# Texto para leitura
○ ○ ○ ○ ○

Se há problemas ambientais no consumo de cação e indícios do acúmulo de metais pesados na carne, obviamente eles devem ser investigados e apontados. Mas é preciso fazê-lo com base em dados, com espaço para o contraditório e com responsabilidade.
O texto repisava que o consumo dessa carne “está associado a problemas ambientais e de saúde pública”, que ela “é rica em toxinas de metais pesados” e que “é preocupante o fato de o número de tubarões ter despencado devido à sobrepesca”. Sem evidências, porém, não saía do lugar.
Abria-se um mínimo espaço para ponderação. “Os comercializadores de carne de tubarão argumentam que as preocupações com a sustentabilidade são exageradas porque a indústria depende, principalmente, de tubarões-azuis (Prionace glauca), que são mais férteis do que outras espécies. Conservacionistas contestam esse argumento e afirmam que a pesca de tubarões-azuis em grande escala é insustentável ao longo do tempo.” O texto não informa quem são os conservacionistas nem onde estão os dados. Mais do que isso, não ia atrás de entidades responsáveis pela venda e pelo consumo de cação no Brasil, que não são só os “comercializadores”.
A reportagem ouvia uma ONG que “tem pedido a proibição de todas as compras institucionais de carne de tubarão”. Mas só foram acrescentadas duas frases de uma nota da Abipesca (Associação Brasileira das Indústrias de Pescados) no dia seguinte à publicação.
“No âmbito sanitário, o cação comercializado no Brasil, independentemente se de origem nacional ou importada, não apresenta qualquer tipo de contaminação, ou seja, não representa risco à saúde do consumidor. Dados oficiais do governo no monitoramento de resíduos e contaminantes em pescado comprovam isso”, afirma a Abipesca.
A Abrapes (Associação Brasileira de Fomento ao Pescado) também diz não ter sido procurada e enviou nota de repúdio para a Folha, que publicou um pequeno trecho dela no Painel do Leitor. As duas entidades afirmam que “as informações publicadas na reportagem em tela misturam preocupações ambientais com dados incorretos sobre saúde pública, confundem as responsabilidades dos órgãos fiscalizadores e deturpam o entendimento da população brasileira”.
O material publicado na Folha também contrapunha a recomendação do FDA americano à do Brasil. “O Ministério da Saúde recomenda cação para crianças pequenas e bebês. O guia alimentar do ministério para crianças menores de 2 anos destaca a falta de espinhas, mas não faz menção a contaminantes.”
O que o ministério teria a dizer sobre isso? Também não sabemos, porque o órgão não é ouvido. A pasta foi procurada pela ombudsman no final da semana, e este texto será atualizado se houver manifestação.

○ ○ ○ ○ ○

# Dados a seguir
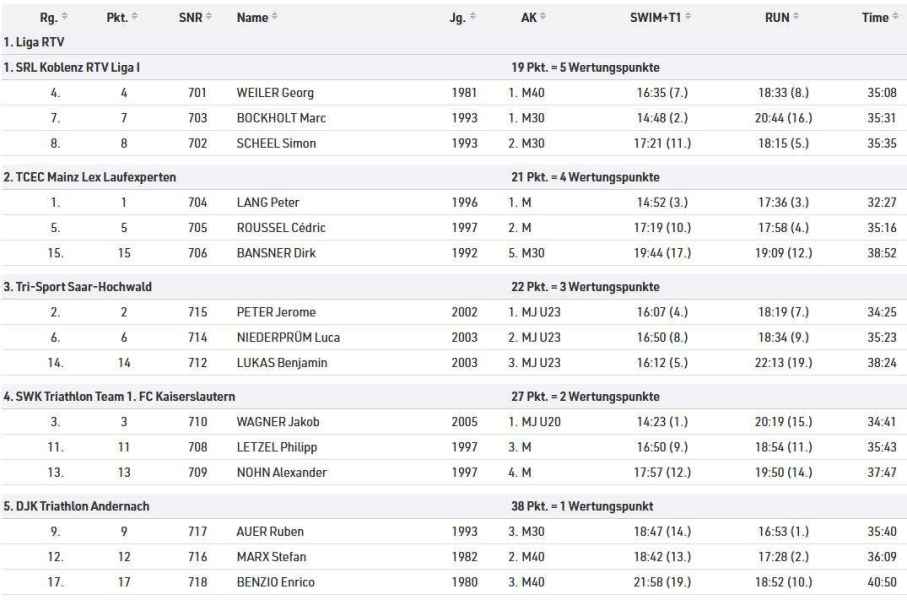Select the WAGNER Jakob result row
The width and height of the screenshot is (907, 600).
pyautogui.click(x=454, y=422)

○ ○ ○ ○ ○

# Perguntas
[1] Diga se cada afirmação concorda com o texto sobre a carne de cação, respondendo sim ou não e citando as palavras do texto que decidem a questão: (a) A Abipesca afirma que o cação vendido no Brasil não tem contaminação. (b) O Ministério da Saúde foi ouvido pela reportagem. (c) A Folha publicou a nota da Abrapes na íntegra.
[2] Transcreva do texto sobre a carne de cação o trecho que vai de "A reportagem ouvia" até "seguinte à publicação.", incluindo essas palavras.
Os dados acima são um material à parte, sem ligação com o texto sobre a carne de cação.

# Respostas
[1] (a) Sim: "não apresenta qualquer tipo de contaminação". (b) Não: "porque o órgão não é ouvido". (c) Não: "publicou um pequeno trecho dela no Painel do Leitor".

[2]
A reportagem ouvia uma ONG que “tem pedido a proibição de todas as compras institucionais de carne de tubarão”. Mas só foram acrescentadas duas frases de uma nota da Abipesca (Associação Brasileira das Indústrias de Pescados) no dia seguinte à publicação.